On the explanation of the acidic pH requirement for in vitro activity of colicin E1. Site-directed mutagenesis at Glu-468.

The in vitro acidic pH dependence of colicin E1 channel activity was investigated by directed mutagenesis of Glu-468 in the colicin E1 channel domain, a residue conserved in the sequences of the four channel-forming colicins examined so far. Mutations were made to the amino acids leucine, serine, glutamine, or lysine, residues of different polarity and charge. All of the mutant polypeptides possessed high cytotoxic activity in vivo, although in vitro activity, especially with planar membranes, was lower than that of the wild type protein. A change in the in vitro acidic pH dependence of activity could be readily detected in the mutation to the hydrophobic leucine residue. The dependence of mutant activity on pH in the interval 3.5-5.0 was markedly smaller than that of the wild type, whether assayed on membrane vesicles or membrane bilayers. Differences in pH dependence between the wild type and the polar serine and glutamine mutants were small or of marginal statistical significance. No change in pH dependence could be detected with the charged lysine mutant. The residual pH dependence in all cases indicated that more than one carboxylic residue must be protonated to account for the increased activity at acidic pH values.

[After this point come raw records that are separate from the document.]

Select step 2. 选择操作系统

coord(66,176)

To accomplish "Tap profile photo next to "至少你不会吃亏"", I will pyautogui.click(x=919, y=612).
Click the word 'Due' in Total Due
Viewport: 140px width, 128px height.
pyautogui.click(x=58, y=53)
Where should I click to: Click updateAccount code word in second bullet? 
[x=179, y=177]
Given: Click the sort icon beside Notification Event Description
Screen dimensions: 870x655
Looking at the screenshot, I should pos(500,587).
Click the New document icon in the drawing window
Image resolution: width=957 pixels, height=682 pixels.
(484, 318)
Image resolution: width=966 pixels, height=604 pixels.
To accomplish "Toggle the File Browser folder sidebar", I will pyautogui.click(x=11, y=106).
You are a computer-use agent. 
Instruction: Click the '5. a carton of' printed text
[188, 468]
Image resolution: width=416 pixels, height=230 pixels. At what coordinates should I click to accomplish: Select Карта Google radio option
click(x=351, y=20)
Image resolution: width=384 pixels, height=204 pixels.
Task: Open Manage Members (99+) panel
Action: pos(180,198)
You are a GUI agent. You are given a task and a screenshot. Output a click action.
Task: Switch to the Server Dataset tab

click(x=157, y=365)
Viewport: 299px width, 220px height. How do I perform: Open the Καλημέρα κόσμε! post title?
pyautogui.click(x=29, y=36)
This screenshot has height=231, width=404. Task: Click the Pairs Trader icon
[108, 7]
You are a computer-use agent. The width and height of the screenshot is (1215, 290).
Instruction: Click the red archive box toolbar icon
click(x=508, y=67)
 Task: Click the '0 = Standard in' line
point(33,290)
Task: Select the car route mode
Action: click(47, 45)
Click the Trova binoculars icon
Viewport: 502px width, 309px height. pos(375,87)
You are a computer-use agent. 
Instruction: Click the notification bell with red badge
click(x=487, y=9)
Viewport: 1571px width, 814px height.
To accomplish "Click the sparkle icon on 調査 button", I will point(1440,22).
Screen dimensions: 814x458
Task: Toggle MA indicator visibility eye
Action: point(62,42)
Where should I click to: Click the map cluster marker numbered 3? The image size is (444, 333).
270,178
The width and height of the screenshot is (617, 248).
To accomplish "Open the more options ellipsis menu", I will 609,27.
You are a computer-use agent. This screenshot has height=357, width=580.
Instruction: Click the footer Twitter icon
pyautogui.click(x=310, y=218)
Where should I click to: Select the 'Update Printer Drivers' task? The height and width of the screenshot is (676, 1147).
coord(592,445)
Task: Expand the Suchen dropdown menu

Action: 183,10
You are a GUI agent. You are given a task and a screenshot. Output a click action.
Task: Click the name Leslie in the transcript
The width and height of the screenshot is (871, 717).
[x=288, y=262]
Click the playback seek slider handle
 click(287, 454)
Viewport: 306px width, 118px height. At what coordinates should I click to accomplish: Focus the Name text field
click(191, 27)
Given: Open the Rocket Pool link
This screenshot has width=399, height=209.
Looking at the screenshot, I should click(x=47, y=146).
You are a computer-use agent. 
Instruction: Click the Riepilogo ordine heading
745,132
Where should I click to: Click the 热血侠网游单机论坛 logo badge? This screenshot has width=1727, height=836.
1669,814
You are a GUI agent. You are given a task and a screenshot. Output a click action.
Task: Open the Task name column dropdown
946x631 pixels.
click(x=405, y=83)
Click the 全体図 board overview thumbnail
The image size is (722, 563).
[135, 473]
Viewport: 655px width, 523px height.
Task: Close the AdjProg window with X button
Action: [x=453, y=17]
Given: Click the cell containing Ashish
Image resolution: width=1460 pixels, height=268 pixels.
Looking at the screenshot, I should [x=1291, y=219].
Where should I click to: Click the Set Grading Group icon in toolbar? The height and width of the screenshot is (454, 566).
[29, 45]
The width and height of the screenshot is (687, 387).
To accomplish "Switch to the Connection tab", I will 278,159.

A role of Glu-468 in the mechanism of channel formation or function was implied by the changes determined in vitro of channel parameters relative to the wild type: (i) the relatively small rates of current increase measured for colicin COOH-terminal peptide derived from the mutants, (ii) the small values of steady-state conductance of mutant peptide at pH 3.5, and (iii) the reduced anion selectivity of peptide from the serine mutant.